A Argentina de ontem e a de hoje se reencontram novamente no cinema

“El Robo del Siglo” (o roubo do século), de Ariel Winograd, tem sido o fenômeno cinematográfico do verão argentino, disputando de perto a bilheteria com “Star Wars” e outros “blockbusters”. O filme, que conta uma história real, algo ficcionalizada, do assalto a um banco em Buenos Aires ocorrido em 2006, já é recordista nacional em seu fim de semana de estreia, com mais de 400 mil entradas vendidas em apenas quatro dias.

No dia 13 de janeiro de 2006, uma sucursal do banco Río, no bairro nobre de San Isidro, foi assaltada por seis homens que usavam armas de brinquedo. Fizeram 23 reféns e levaram mais de US$ 20 milhões em dinheiro, ouro e jóias. Destes, até hoje, apenas pouco mais de um milhão foi recuperado. Embora cinco dos assaltantes tenham sido presos, todos foram libertados em pouco tempo, e só um deles jamais foi localizado.

O filme tem como protagonista a dupla de atores Guillermo Francella (de “O Clã”) e Diego Peretti (de “Tiempo de Valientes”). Ambos revivem o que já é um clássico no cinema argentino contemporâneo _as parcerias de bandidos em que há muita picardia, camaradagem e inteligência. Já se viu o mesmo em “Nove Rainhas” (de 2000, com Ricardo Darín e Gastón Pauls), e também há algo do personagem que o próprio Peretti fez na série “Los Simuladores” (2002, disponível na Netflix), em que quatro pilantras espertos armam emboscadas para vingar pessoas consideradas “injustiçadas”.

Francella encarna um ladrão uruguaio, muito experiente, Mario Vitette Sellanes, que hoje em dia, livre de qualquer condenação, vive em Montevidéu, onde tem uma joalheria _dando um toque a mais no surrealismo da história toda, tanto a ficcional como a real. Mario é quem tem expertise e dinheiro para o empreendimento, e que também humilha seus companheiros por suas excentricidades e sabedoria.
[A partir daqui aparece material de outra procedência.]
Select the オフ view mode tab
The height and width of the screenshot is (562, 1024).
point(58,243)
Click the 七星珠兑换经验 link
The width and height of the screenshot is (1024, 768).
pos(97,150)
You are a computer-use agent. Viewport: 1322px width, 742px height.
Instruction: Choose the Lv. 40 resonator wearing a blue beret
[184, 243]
Já Peretti vive Fernando Araujo, considerado o arquiteto do plano. Sempre em “estado canábico”, como ele mesmo define, idealiza com criatividade o assalto.
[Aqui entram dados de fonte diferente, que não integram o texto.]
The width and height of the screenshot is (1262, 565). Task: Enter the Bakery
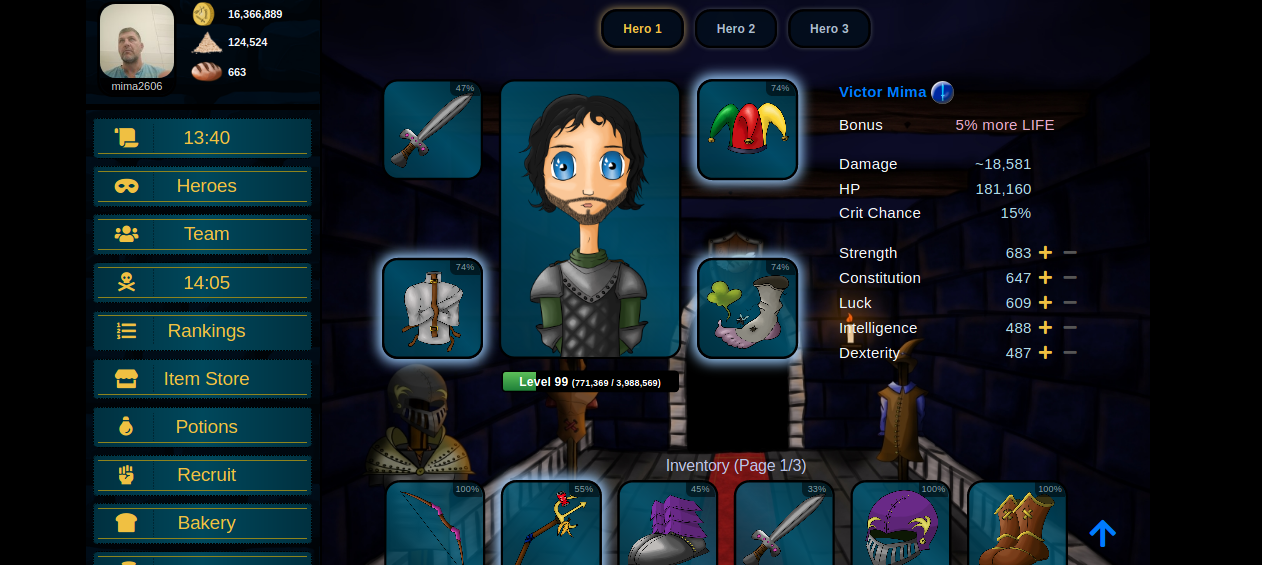pyautogui.click(x=202, y=523)
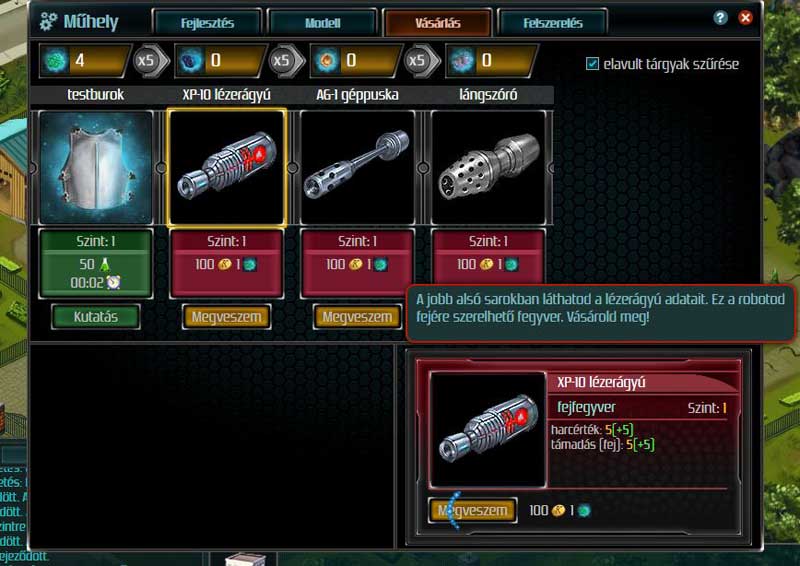800x566 pixels.
Task: Open the Modell tab
Action: 324,22
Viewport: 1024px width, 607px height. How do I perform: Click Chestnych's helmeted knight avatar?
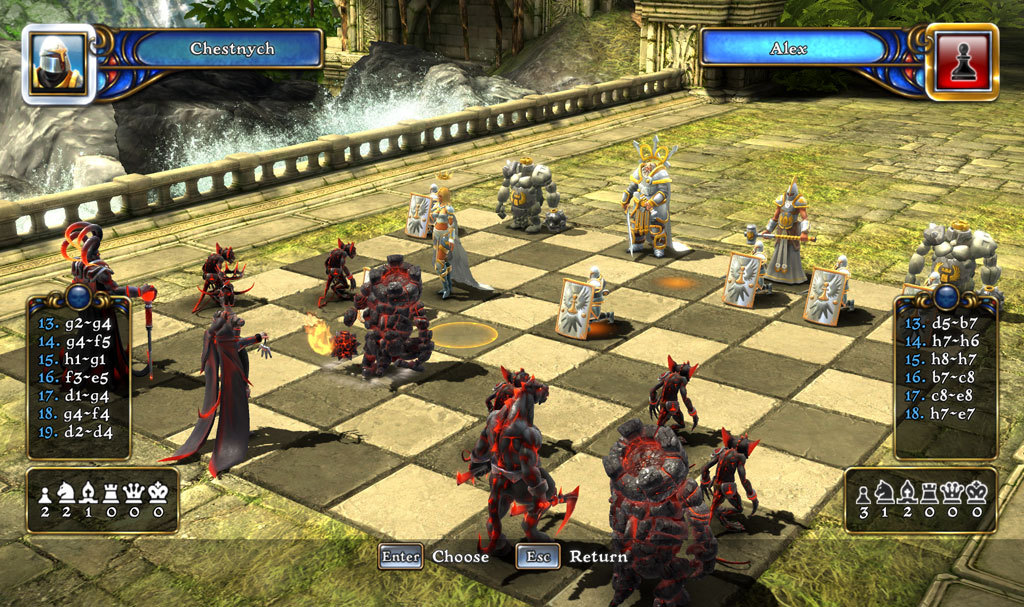pos(58,63)
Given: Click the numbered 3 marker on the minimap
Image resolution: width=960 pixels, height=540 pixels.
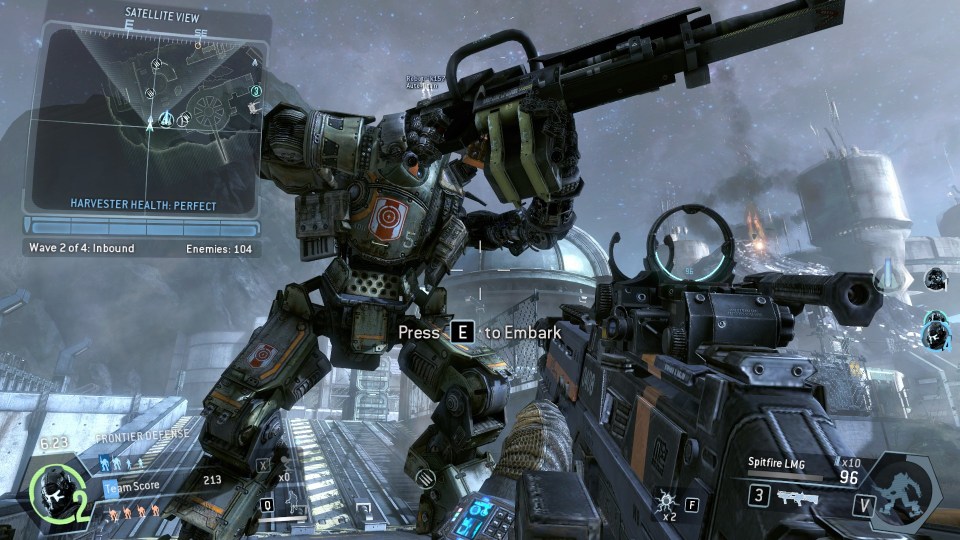Looking at the screenshot, I should click(x=256, y=91).
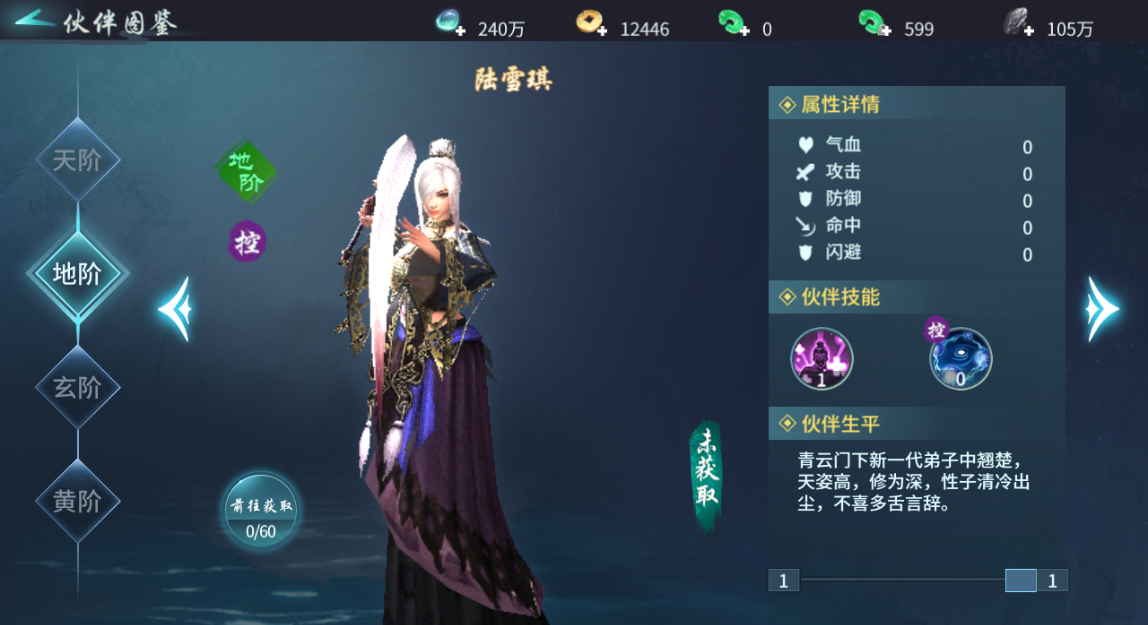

Depois de estudar a sucursal do banco, chega à conclusão de que sua segurança está preparada tanto para assaltos ao caixa como para roubos do cofre, mas não para que as duas coisas ocorram ao mesmo tempo. Esse é o plano que colocam em marcha, usando a rede de esgoto local para escoar o produto do roubo e para, depois, escapar.

As melhores interpretações são, de longe, as de Francella, principalmente quando está ganhando tempo, ao conversar com o negociador da polícia, enquanto seus colegas esvaziam o cofre, e de Peretti, que aparece natural no papel do bandido esotérico e criativo.

Assim como “La Odisea de los Giles”, que acaba de ganhar um prêmio Goya, o principal do cinema do mundo hispânico, “El Robo del Siglo” também faz a Argentina de ontem encontrar-se com a Argentina de hoje. Estão ali a crise permanente _em 2006, o país ainda se recuperava do trauma do “corralito” e da maxidesvalorização do peso_, a desconfiança ou mesmo o ódio às instituições bancárias que se espalhou pela sociedade depois de 2001, a polarização social e os marginalizados pelo sistema que usam da esperteza para sobreviver. Algo que aqui se apelida de “viveza criolla” e que no Brasil seria o correspondente da “malandragem”.